== 文書の一部 ==

各国で入国制限が緩和され、海外旅行に行く友人も増えてきました。その中で、ロストバゲージをしたケースを数件聞いたので、対応方法を紹介します。最近多くなっているのは、コロナ禍の減便により、多くの空港スタッフが解雇され、旅行需要の回復に再雇用が追い付かず、グランドスタッフの不足、航空管制の遅延、荷物が捌ききれないなどが起因しているようです。

ロストバゲージとディレイドバゲージの違いは?

正確には、空港で預けた荷物が、紛失することを「ロストバゲージ」と言い、本来の予定より荷物の到着が遅れることを「ディレイドバゲージ」と言います。空港のスタッフさんや、旅行会社では、総称して、”ロストバゲージ”と使うことが多いので、この記事でも、総称して、ロストバゲージで説明していきます。

ロストバゲージの原因と起きる確率

ロストバゲージの原因としては、飛行機への積み忘れや、乗り継ぎ時の積み間違い、タグの付け間違い、他の乗客が間違えて持って帰った等があります。最近は、コロナ渦を発端に、人手不足となり荷物の処理が追い付かないことでロストバゲージが起きています。

完全になくなることは稀で、97%は1〜2日で発見されています。アメリカ運輸省が2020年2月に発表した「Air Travel Consumer Report」によると、2019年のアメリカの航空会社において取り扱いミスが発生した荷物の数は、1,000個中平均5.85個なので、10,000個に1.76個がなくなる計算になります。

ちなみに、私自身はロストバゲージの経験がないのですが、70回強の添乗をして、お客様でロストバゲージしたのは1個。その日のうちに発見されて翌日にはホテルに届きました。1回の添乗で、お客様の人数は平均20名くらいだったので、ざっくり1,000個中1個という計算になります。今年に入り、3人の友人からロストバゲージしたことを聞いたので、確実に確率は上がっていますね。

===
== 資料 ==

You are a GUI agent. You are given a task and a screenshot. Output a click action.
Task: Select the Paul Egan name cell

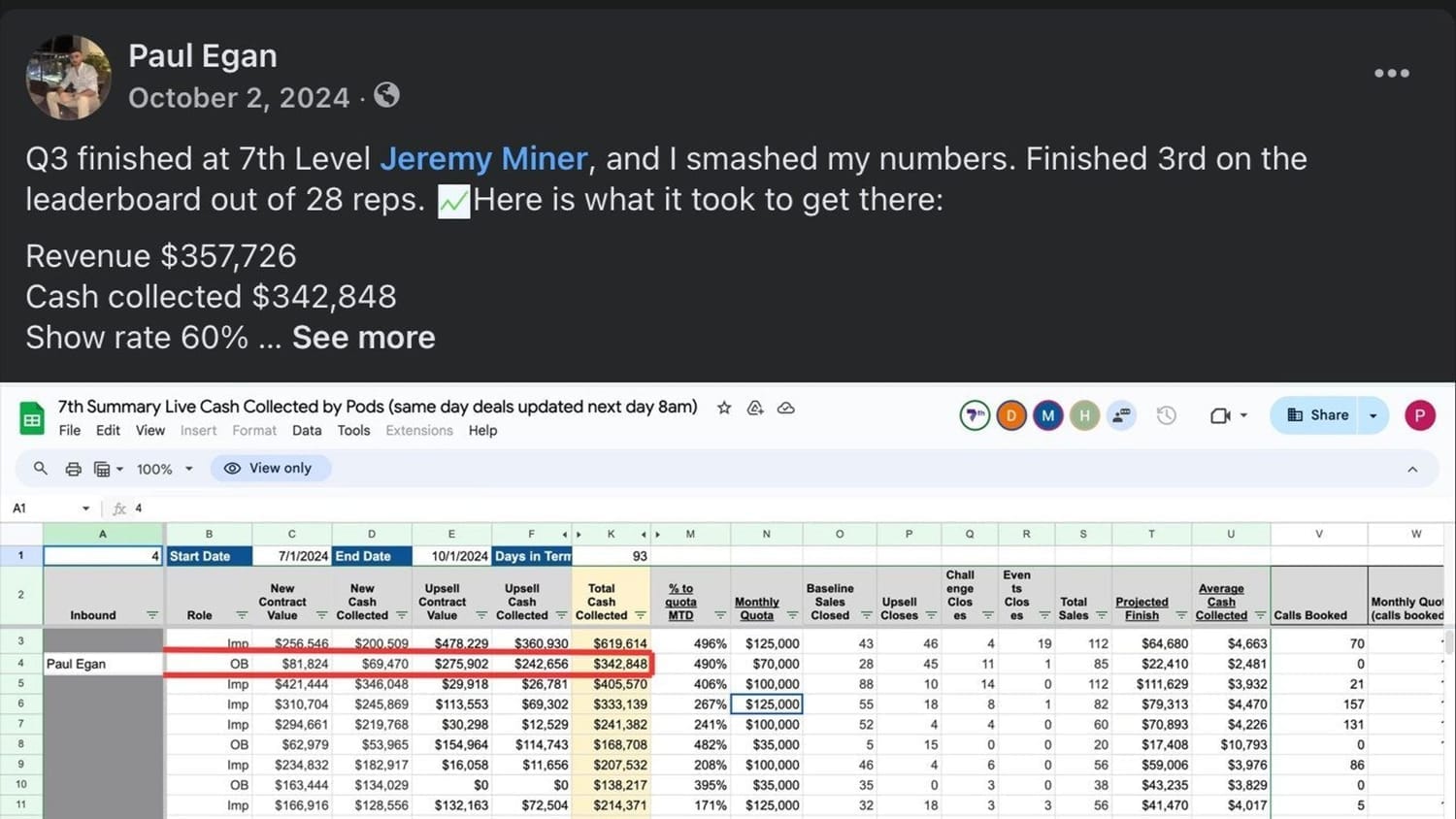click(103, 664)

===

> [課題の説明]:
ロストバゲージについて書かれた文章の続きを、最後の文のあとから書いてください。

> [課題の答え]:
ロストバゲージの対応方法

ロストバゲージ疑惑~空港での手続き

バゲージクレーム(荷物引取り所)で待っても、自分の荷物が一向に出て来ない場合、ロストバゲージの可能性があります。なお、日本は荷物がすぐに出てきますが、海外では、荷物が出てくるのに1時間近くかかることもあります。他の人の荷物が出てきているのに、自分の荷物が出てこなかったら、バゲージクレームのエリアにあるロストバゲージ対応カウンター( アメリカだと「Lost & Found」と書いてあります)へ行き、荷物が出てこないことを伝えます。バゲージクレームエリアの外に出てしまうと手続きができないので、必ずカウンターにて手続きしてください。

手続きに必要なもの

・航空券
・クレームタグ
※荷物を預け入れる際に、荷物と引き換えに受け取るタグです。
※航空券の後ろに貼られている場合があります。

利用した航空会社のスタッフが荷物の所在を探してくれます。
私も経験があるのですが、ベルトコンベアーからいつの間にか降ろされていて、なぜか別の場所に置かれていたり、違うベルトコンベアーで流れていたこともあります。

最近は、航空会社によってアプリやWEBで荷物を追跡できるようになっています。カタール航空だと”Track my Bag”、アメリカン航空では”Track your bags” デルタ航空では、”Track your baggage”と表現は微妙に違いますが、荷物がどこにあるか、自分で調べることができます。

ロストバゲージ確定〜書類に記入する

スタッフの人が荷物の現在位置を確認して、到着した空港に届けられていない、届けられているのに所在がわからなければ、ロストバゲージ確定です。P.I.R(Property Irregularity Report:手荷物紛失証明書)という書面を作成します。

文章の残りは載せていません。